Dobbiamo ricordare che noi viviamo in uno Stato di diritto, uno Stato democratico: nonostante le compressioni dei diritti, noi abbiamo piene tutele. Gli strumenti di esercizio del diritto sono diversissimi, tra una democrazia e uno Stato totalitario: noi abbiamo l’autocertificazione, in un regime c’è il controllo. In Italia possiamo valutare ciò che è giusto e sbagliato, c’è un controllo a posteriori, non preventivo.

Vedremo nei prossimi giorni quali saranno gli effetti delle sanzioni, ma pensiamo sempre a ciò che accade in altri sistemi penali, molto più duri.

E ricordiamo anche che le norme che sono state attuate rispettano già  il sistema penale, perchè non è possibile creare norme penali senza un coinvolgimento del parlamento, e quindi sottolineo che le sanzioni rientrano in norme già previste dal Codice Penale, come ad esempio l’articolo 650 sull’inosservanza dei provvedimenti dell’autorità.

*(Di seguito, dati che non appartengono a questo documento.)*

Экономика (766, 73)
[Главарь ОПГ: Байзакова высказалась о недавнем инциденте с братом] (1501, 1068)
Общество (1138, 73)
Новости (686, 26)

Superata l’emergenza, come ne uscirà lo Stato di diritto?

Concordo con chi chiede che al termine di questo periodo di crisi vi sia una commissione di valutazione dei provvedimenti emanati. Ritengo anche che alcuni risvolti della crisi andranno assolutamente affrontati, come l’utilizzo dei big data e il rispetto della privacy legata in particolare ai dati sanitari raccolti in questi mesi.

Ma credo che tutto sommato l’esercizio del bilanciamento tra i diritti costituzionali siamo in grado di farlo, non ho timori per lo Stato di diritto. Abbiamo un grosso anticorpo: è la nostra Costituzione.